最近の北朝鮮の市場では、顧客獲得競争が熾烈になっている。当局により、穀物、電化製品などの儲かる商品の販売が禁止された上に、現在行われている田植え戦闘(農村への動員)により、市場の営業時間も制限されているため、売上を確保しようと商人たちが必死になっているためだ。

平安南道(ピョンアンナムド)の情報筋によると、首都・平壌郊外の物流の中心地、平城(ピョンソン)の市場では、客より商人の方が多く、数少ない客を商人同士が奪い合い、ついには喧嘩になるケースもある。

その中には、暴力沙汰にまで発展する例もあるという。これに関連して、情報筋は「何年も商売がうまくいかず苦労したせいか、最近では他の商人の常連客まで奪っていく」とし、「常連まで取られて怒った商人が、相手の髪をつかんで取っ組み合いになることもしばしばだ」と語った。

平城駅前市場では先月25日の午後5時過ぎ、40代の商人Aさんと、50代のBさんの間で大きな争いが起きた。

2人共靴を扱っているが、Aさんは売台(ワゴン)にやって来た客に商品の説明をしていたところ、Bさんは、客の横にさりげなく近づき、Aさんよりも安く売るとジェスチャーで示した。

それを見たAさんは激怒し、売台を飛び越えてBさんの髪を掴み、大喧嘩となった。
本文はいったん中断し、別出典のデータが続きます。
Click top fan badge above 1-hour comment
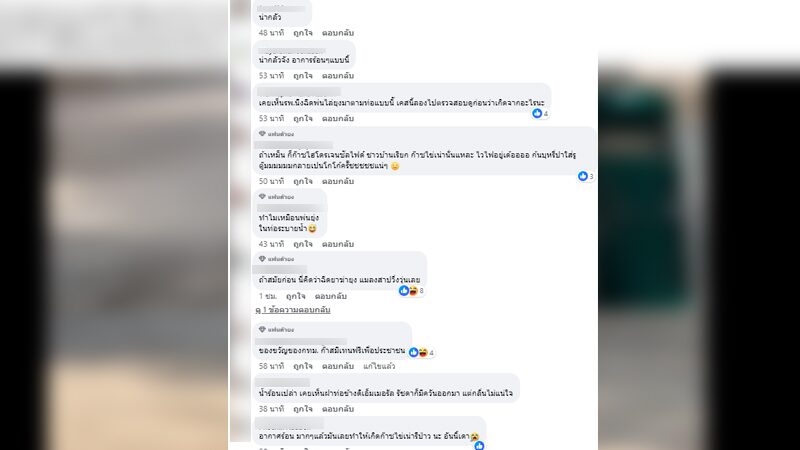800x450 pixels. tap(276, 259)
周りの商人が諌めて喧嘩は収まったが、様子を見ていた客はドン引きしたのだろうか。すでに立ち去っており、二人とも結局何も売れなかった。こうした混乱に嫌気がさし、客が買わずに帰ってしまうこともしばしば起きている。

かつて、市場の商人同士は商売敵ではあったが、とても仲良くしており、売台のスペースが足りないと困っている商人に、スペースを貸してあげるほどだった。

情報筋は、「家族の生計がかかっているだけに、商人たちは一つの商品を売るために死にものぐるいで食らいつく」とし、「経済的困難が続く中で、商売がますます過酷で熾烈な生存競争になっている」と語った。

同様の状況は、平城と並ぶ全国有数の巨大市場を擁す咸鏡北道(ハムギョンブクト)の清津(チョンジン)でも起きている。

現地のデイリーNK内部情報筋によると、もともと市場は口論や盗難が多く、混乱しやすい場所だが、最近はこれまでに見られなかった現象も起きているという。

「最近は市場にも世代交代の波が訪れており、若い女性が母親の代わりに出てきたり、新たに売台を購入して商売を始める例が増えている」
「売台に、見た目の整った若い女性が座っていれば視線が集まるが、そうした女性たちが、母親と同世代の商人の間に座っていると、客がみんなそちらに集まってしまう」

販売競争の激化により、若さや外見までもが集客手段として利用されるようになっている。

情報筋は「最近は田植え戦闘への動員のせいで商売の時間が減り、商売がさらに難しくなり、喧嘩が増えているようだ」とし、「家族を養う責任を負っている人々を突撃隊(半強制の建設ボランティア)などに無理やり動員せず、せめて安心して商売ができるようにしてほしいという声が出ている」と語った。